There aren’t a huge amount of accommodation options on Stradbroke Island. Most visitors choose to camp. There also aren’t many shopping opportunities, with no major supermarkets and only a couple of bottle-shops on the island, so it’s best to stock up in Brisbane before catching the ferry. There is only one hostel, a YHA also known as Manta Lodge, but it’s a lovely, cosy one and it was where I always stayed. There’s a bus stop right outside, it’s pretty much on the beach, and it’s also the first place that I ever spotted a koala in the wild – it was just hanging out in a tree outside the kitchen!
On the subject of wildlife, Stradbroke Island is full of it. It’s considered to be one of the best land-based whale-watching spots in the world during the June to November migration season; I was lucky enough to see a few in the distance along the North Gorge Walk at Point Lookout. This is the ideal spot to look for other ocean-dwelling creatures too, at any time of year; on my first visit one December, I saw manta rays and a whole pod of dolphins right by the rocky shore. If it’s a kangaroo sighting that you’re after, simply take a stroll at dawn or dusk and you’re likely to spot them somewhere grassy (even in someone’s front garden!).
I don’t dive, but I’m told by those who do that Stradbroke Island has some unmissable scuba-diving sites where you can spot turtles, nurse sharks, dolphins, manta rays (during the summer) and of course, the whales during the right time of year; when I visited during this season a diver told me that they’d even heard whalesong whilst under the water. The aforementioned YHA hostel (Manta Lodge) doubles as a dive facility/school, so this is the place to book your diving if this is your thing.

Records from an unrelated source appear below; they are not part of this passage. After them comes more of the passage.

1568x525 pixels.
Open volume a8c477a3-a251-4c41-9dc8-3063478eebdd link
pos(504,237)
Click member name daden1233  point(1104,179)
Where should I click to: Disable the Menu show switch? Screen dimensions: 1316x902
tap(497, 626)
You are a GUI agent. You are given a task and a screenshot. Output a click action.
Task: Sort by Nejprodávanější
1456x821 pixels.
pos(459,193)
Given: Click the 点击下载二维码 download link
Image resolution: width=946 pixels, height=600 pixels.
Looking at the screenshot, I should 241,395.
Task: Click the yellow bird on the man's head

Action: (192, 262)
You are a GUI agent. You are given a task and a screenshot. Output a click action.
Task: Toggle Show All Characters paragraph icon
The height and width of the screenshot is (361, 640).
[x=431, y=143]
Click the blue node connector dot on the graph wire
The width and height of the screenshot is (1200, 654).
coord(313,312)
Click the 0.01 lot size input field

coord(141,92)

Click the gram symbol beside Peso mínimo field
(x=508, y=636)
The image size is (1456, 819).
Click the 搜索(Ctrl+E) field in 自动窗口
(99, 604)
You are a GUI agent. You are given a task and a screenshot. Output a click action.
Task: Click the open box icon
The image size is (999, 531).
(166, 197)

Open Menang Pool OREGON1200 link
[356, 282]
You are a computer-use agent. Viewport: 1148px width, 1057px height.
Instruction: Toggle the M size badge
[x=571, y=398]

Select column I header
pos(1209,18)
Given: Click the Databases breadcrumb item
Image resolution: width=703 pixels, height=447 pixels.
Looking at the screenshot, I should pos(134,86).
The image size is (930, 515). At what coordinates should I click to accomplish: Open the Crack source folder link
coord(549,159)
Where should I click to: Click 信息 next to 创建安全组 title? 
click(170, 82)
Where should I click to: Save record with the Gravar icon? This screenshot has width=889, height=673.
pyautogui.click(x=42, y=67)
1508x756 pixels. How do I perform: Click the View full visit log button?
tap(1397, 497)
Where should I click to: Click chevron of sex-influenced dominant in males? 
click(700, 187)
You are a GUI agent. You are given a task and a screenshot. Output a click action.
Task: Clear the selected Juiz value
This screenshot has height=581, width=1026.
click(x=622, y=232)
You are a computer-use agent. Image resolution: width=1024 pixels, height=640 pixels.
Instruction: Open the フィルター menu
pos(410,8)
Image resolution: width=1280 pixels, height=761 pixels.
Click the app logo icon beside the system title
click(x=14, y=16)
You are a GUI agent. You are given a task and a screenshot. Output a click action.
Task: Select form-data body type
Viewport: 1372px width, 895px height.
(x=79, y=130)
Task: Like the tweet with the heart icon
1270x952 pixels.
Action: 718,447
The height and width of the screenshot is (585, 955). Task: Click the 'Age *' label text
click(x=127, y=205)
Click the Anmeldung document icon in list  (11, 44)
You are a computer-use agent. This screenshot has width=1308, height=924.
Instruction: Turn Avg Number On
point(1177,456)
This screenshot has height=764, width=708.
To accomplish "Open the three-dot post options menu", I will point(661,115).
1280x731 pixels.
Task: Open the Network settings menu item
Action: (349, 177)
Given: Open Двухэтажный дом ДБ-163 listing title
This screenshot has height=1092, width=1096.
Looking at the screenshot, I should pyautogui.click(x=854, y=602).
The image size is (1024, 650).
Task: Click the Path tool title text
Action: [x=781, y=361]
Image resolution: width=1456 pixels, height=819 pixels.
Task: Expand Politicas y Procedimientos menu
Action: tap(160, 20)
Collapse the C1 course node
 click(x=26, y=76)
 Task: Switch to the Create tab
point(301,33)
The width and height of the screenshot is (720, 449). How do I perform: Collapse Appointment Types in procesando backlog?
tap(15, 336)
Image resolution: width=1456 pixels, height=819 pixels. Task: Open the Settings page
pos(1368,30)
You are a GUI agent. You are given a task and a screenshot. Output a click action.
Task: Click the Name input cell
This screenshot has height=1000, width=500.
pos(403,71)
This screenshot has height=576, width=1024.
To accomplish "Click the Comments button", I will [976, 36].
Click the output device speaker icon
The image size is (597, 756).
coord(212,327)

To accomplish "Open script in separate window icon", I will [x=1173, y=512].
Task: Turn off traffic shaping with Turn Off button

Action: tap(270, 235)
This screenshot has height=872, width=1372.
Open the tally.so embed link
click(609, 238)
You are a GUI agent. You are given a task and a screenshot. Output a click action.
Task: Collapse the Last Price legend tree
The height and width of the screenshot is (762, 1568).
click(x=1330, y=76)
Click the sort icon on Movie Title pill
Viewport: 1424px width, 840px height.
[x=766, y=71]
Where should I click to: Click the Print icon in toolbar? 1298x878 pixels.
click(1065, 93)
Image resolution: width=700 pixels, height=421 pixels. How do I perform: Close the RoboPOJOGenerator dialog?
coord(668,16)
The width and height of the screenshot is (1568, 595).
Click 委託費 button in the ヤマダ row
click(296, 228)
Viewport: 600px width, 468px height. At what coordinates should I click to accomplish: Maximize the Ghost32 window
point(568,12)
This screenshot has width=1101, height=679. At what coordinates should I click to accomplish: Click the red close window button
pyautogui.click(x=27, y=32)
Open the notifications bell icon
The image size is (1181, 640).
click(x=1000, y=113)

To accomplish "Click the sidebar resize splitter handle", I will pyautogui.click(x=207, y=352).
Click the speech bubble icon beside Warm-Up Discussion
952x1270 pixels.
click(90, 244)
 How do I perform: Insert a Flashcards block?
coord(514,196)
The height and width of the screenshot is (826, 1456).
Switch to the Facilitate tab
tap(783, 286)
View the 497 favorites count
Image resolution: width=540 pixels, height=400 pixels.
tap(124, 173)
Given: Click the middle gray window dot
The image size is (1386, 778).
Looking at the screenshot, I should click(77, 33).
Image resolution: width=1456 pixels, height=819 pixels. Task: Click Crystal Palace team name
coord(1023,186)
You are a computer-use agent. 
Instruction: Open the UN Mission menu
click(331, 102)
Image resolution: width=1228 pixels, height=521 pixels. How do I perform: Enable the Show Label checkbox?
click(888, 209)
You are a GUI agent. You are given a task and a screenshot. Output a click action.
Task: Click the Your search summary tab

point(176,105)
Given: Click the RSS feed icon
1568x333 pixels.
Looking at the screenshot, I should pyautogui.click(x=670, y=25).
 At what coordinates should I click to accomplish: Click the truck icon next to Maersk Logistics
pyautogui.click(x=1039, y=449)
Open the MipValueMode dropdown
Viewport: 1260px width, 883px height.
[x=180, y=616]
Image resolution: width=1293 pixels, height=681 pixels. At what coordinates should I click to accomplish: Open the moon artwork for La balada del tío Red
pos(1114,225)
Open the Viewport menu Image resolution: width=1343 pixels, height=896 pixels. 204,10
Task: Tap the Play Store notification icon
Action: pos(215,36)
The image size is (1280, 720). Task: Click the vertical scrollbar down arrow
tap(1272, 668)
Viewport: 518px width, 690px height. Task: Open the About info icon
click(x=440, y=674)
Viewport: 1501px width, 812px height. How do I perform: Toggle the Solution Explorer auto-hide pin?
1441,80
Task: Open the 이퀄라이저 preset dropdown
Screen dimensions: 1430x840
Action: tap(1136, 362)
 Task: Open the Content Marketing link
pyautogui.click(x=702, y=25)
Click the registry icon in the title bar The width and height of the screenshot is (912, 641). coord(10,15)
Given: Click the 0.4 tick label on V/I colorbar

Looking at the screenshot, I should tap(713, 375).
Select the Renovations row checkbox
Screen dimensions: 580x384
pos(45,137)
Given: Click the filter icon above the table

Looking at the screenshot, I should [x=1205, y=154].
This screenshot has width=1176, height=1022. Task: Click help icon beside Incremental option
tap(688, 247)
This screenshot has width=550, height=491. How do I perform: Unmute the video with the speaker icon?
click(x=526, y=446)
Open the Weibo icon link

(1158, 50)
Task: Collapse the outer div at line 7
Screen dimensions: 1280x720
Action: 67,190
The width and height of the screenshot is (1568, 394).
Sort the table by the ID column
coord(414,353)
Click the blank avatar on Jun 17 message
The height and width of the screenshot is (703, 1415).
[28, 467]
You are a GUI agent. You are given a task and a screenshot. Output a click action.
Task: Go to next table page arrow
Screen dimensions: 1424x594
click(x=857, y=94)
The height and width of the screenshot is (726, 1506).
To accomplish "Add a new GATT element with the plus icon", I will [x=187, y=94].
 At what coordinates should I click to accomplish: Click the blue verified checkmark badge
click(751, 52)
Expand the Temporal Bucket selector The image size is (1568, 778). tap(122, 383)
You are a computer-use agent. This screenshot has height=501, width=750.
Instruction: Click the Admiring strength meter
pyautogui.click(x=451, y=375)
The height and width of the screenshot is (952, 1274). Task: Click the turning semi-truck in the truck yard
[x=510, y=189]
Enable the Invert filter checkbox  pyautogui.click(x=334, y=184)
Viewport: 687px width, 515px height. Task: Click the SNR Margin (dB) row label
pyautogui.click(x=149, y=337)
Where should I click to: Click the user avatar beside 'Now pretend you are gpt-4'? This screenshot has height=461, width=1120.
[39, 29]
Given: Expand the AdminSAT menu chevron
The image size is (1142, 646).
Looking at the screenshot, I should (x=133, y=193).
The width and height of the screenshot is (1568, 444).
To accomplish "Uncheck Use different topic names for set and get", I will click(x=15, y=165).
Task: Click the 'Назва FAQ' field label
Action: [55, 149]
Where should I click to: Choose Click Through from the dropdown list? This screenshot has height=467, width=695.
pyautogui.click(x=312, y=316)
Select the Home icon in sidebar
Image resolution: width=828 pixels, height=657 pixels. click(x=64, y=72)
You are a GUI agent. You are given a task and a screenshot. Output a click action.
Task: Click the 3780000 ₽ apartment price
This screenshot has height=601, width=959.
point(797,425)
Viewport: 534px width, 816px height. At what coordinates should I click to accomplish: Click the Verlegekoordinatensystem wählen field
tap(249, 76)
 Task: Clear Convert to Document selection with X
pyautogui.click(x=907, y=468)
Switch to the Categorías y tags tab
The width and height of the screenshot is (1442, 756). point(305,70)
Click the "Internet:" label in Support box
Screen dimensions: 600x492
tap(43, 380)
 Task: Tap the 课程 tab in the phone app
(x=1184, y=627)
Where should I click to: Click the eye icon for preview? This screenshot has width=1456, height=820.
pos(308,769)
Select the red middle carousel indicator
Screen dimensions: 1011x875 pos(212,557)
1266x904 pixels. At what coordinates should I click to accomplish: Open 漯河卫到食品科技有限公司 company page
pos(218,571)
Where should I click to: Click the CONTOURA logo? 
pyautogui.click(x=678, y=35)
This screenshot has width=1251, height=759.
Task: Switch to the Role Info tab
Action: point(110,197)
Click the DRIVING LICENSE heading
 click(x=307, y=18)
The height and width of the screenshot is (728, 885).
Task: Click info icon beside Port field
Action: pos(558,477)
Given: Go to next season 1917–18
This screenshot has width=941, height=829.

If you’re a fan of the beach life, you’ll find plenty of opportunities for that here too. If you’re a hardy Brit (or European, or Canadian, or from a similarly cool climate!) like me, you’ll be happy sunbathing by the bright blue ocean even in the depths of winter (a bonus point being you’ll quite likely have the whole beach to yourself!), and even in the summer months the picture-perfect stretches of sand aren’t too busy.
If you’re looking to escape the city for a couple of days, Stradbroke Island is the perfect spot; devoid of the high-rises of the Gold Coast and the crowds of the Sunshine Coast, it’s a place where you can simply sit back and enjoy some island life. If you’re spending any time in the Brisbane area on your travels, I’d highly recommend slotting Straddie into your itinerary; I doubt you’ll regret it.